Our findings revealed that males were more susceptible than females, and this is consistent with a study done in Southern Ethiopia [12], but this is in contrast with studies conducted in the Volta Region of Ghana [11], Gondar [13] and Gambella [14]. Our findings might be due to most males spending more time at their workplaces and outside their homes than females, which predisposed them for susceptibility of TB infection. However, another possible explanation could be that females underutilized the DOTS services at the hospital.

Majority of the TB patients were aged between 25 and 45. Persons within this age group are usually sexually active. HIV/TB coinfection is more common in the sexually active age group (18). This finding is consistent with several studies that have also identified TB/HIV coinfection rates to be higher in persons within these age groups [9, 19, 20]. However, it is contrasted by a study where majority of the coinfected patients were below 15 years [11].

This study observed that patients who previously failed treatment and patients who return after previously defaulting treatment have an increased risk of developing adverse treatment outcomes compared to newly registered patients.
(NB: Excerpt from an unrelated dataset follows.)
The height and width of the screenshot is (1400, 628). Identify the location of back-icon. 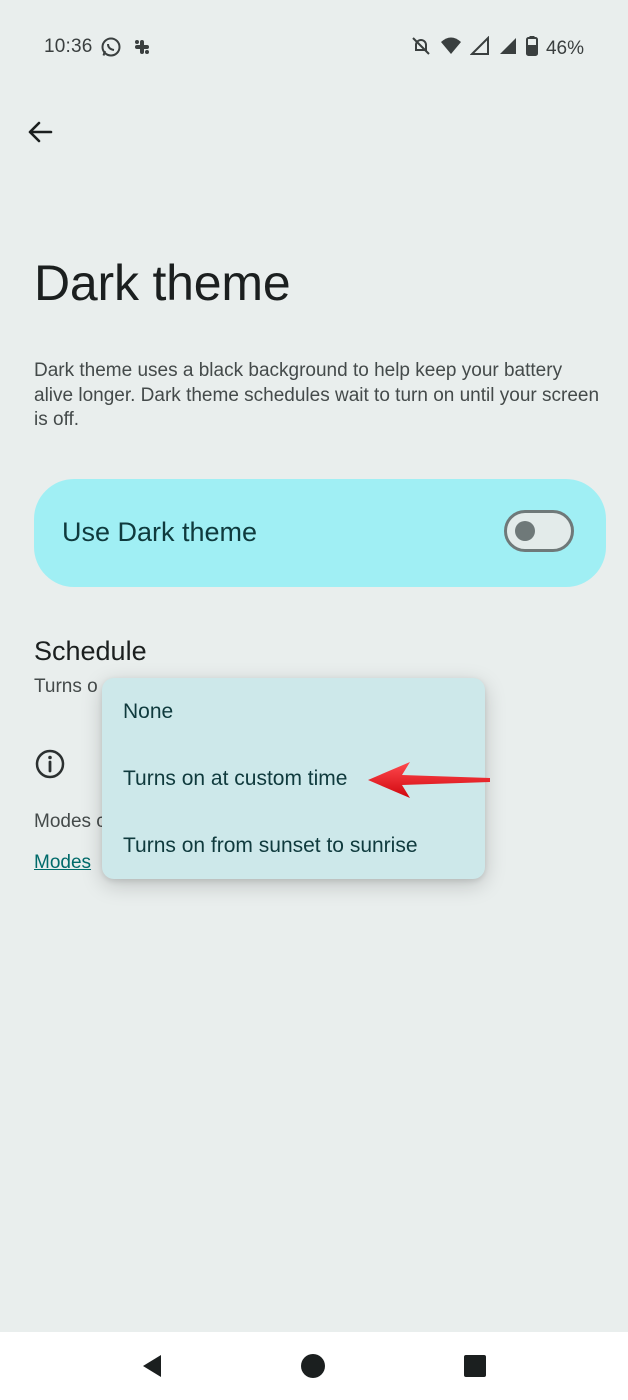
(152, 1366).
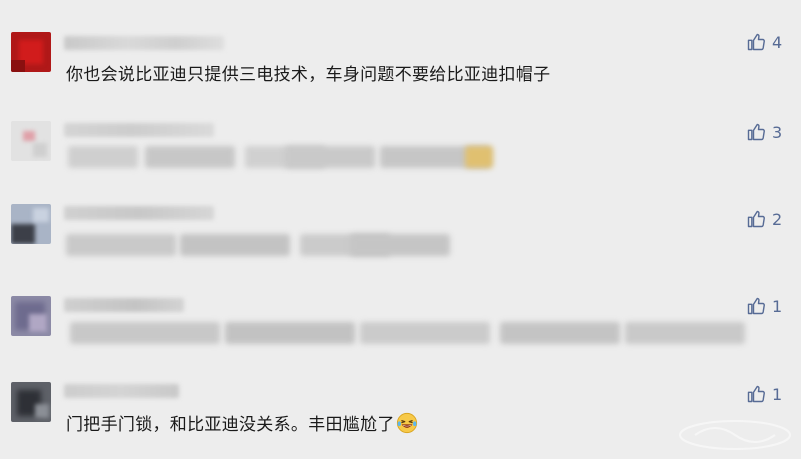 Image resolution: width=801 pixels, height=459 pixels. I want to click on watermark-logo, so click(735, 435).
This shows that more attention needs to be given to this category of patients and the reason for their previous treatment failure needs to be investigated.

It was also observed that TB patients aged above 64 were more likely to experience adverse treatment outcome compared to patients’ aged below 15 years. This finding is consistent with studies conducted in Gondar University Teaching Hospital, Northwest Ethiopia, where the elderly were more likely to die than the younger ones [13]. Patients aged 64 and above may have adverse treatment outcome due to their immune systems as they age.
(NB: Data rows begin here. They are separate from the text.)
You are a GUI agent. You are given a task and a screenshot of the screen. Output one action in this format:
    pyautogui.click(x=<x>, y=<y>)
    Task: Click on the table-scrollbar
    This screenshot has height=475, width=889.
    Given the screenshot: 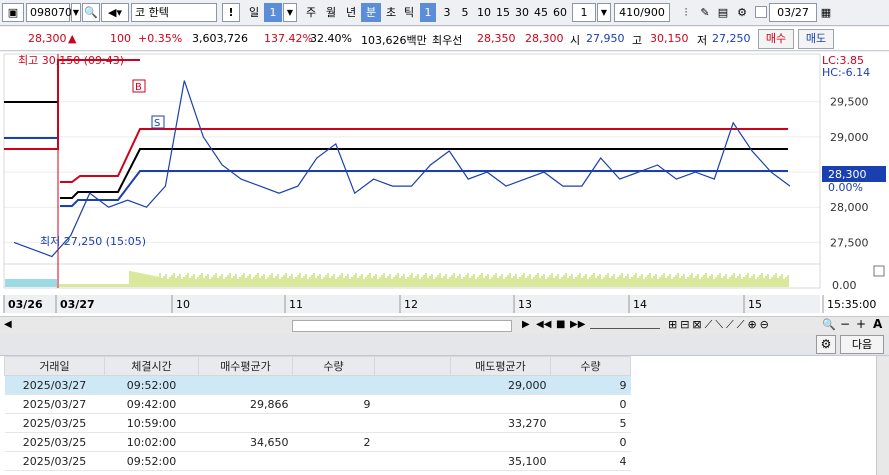 What is the action you would take?
    pyautogui.click(x=882, y=416)
    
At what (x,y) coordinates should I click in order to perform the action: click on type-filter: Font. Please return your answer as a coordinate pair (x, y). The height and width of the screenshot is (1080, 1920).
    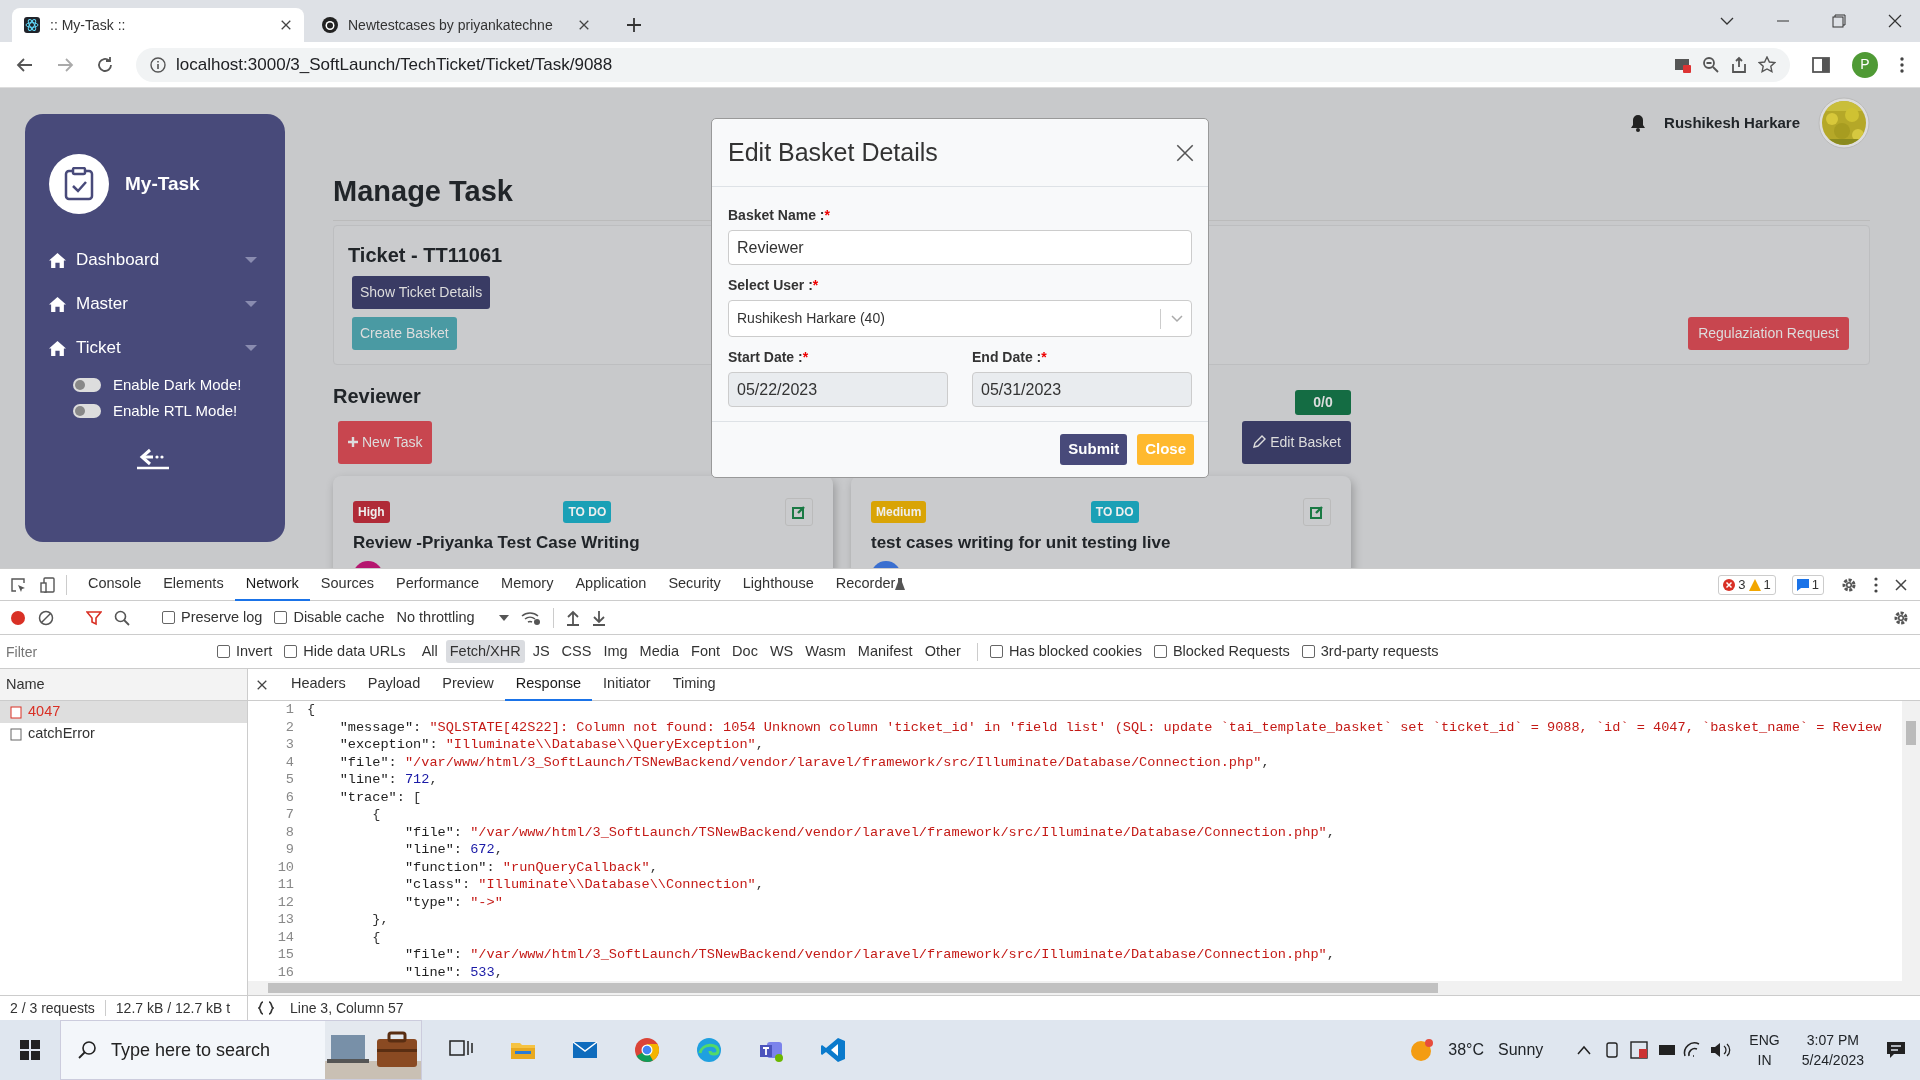
    Looking at the image, I should click on (706, 652).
This study is a cross-sectional study and based only on records that were available in the GARH. It should be seen that the study incorporated data of patients with completed information of their treatment outcome at the hospital. We could not collect additional data needed, which could affect treatment outcome such as educational status and occupation, to confirm or refute our findings. In particular, we did not have access to ART history among our group of HIV-coinfected patients, and therefore, we could not assess its effect on our findings. It is likely though that most of them were not receiving ART and care or were diagnosed late in the course of their HIV disease. Despite this limitation, the study provided useful information on the treatment outcomes of TB/HIV-coinfected patients and TB-only-infected patients in the GARH. Findings may be useful to the National TB Control Program, the National AIDS Control Program, and the hospital authorities.

5. Conclusion

Our findings indicate that TB-HIV coinfection among the TB patient records reviewed was very high. Treatment success for TB patients was 88.1% while that of the patients coinfected with HIV was 77%. Significant predictors of adverse treatment outcomes were TB/HIV coinfection, aged 64 years and above, and having previously failed treatment. Factors associated with adverse treatment outcomes in TB/HIV-coinfected patients and patients that have previously failed treatment should be investigated. Strengthening the TB/HIV collaborative efforts is required for good treatment outcomes.

Data Availability

The data used to support the findings of this study are included within the article.

Conflicts of Interest

The authors declare no conflict of interest.

Acknowledgments

We would like to acknowledge the staff of the hospital who facilitated our data collection process. This work was funded by the authors of this study.